Pembicaraan mereka terhenti karena Bu Umar datang membawa dua cangkir teh hangat.
"Hiro, silahkan diminum,” pinta Bu Umar.
Hiro tersenyum dan menganggukkan kepala. “Terima kasih, Bu.”
Setelah itu Bu Umar ikut duduk di salah satu kursi kosong di dalam ruang tamu kecil rumah ini.
Hiro menyesap teh hangat buatan Bu Umar. Lalu ia letakkan kembali cangkir teh yang masih tersisa separuh isinya.
Kembali Hiro menatap Pak Umar dan Bu Umar bergantian.
"Pak Umar, apa yang bisa saya lakukan agar Bapak mau menerima semua bantuan dari saya. Sungguh saya ikhlas melakukan semua ini. Saya tidak ingin Sakura putus sekolah. Begitupun juga dengan Salman. Mereka berdua masih mempunyai masa depan yang panjang. Jangan karena kondisi Bapak yang masih sakit, Bapak tidak bisa lagi bekerja, lalu Sakura dan Salman harus menjadi korbannya. Saya tidak ingin semua itu terjadi. Dan saya tidak akan bisa memaafkan diri saya sendiri."
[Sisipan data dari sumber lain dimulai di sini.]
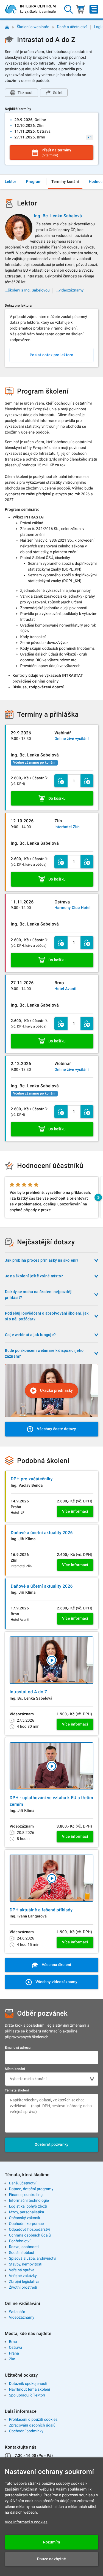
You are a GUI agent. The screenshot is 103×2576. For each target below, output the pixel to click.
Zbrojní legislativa (24, 2282)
Pak Umar terdiam. Apa yang Hiro katakan benar adanya. Saat ini kondisinya tidak memungkinkan untuk Pak Umar dapat bekerja kembali. Lalu, akan dapat uang dari mana mereka nantinya? Bagaimana dengan biaya sekolah Sakura dan Salman. Tapi, Pak Umar juga tidak mungkin menerima bantuan dari Hiro yang jelas-jelas itu semua bukan tanggung jawab lelaki itu. Tanggung jawab Hiro hanya kepadanya. Membiayai pengobatannya hingga sembuh. Bukan membiayai hidup Sakura dan Salman.
Sungguh Pak Umar dilema dibuatnya. Harus bagaimana dia sekarang? Jika hanya mengandalkan istrinya rasanya tidak mungkin. Karena istrinya hanyalah seorang buruh cuci dan setrika. Mungkin dari penghasilan istrinya hanya akan cukup untuk biaya makan mereka sehari-hari.
Lantas bagaimana dengan nasib kedua anaknya kelak? Bahkan kelumpuhannya ini akan sampai kapan Pak Umar pun juga tidak tahu.
"Pak Umar, tolong jawab saya. Bagaimana caranya agar saya bisa tetap membantu Anda dan agar Anda mau menerima semua bantuan saya. Terutama untuk biaya sekolah Sakura dan Salman. Saya benar-benar tulus ingin membantu keluarga ini."
Pak Umar masih terdiam tak tahu harus menjawab apa.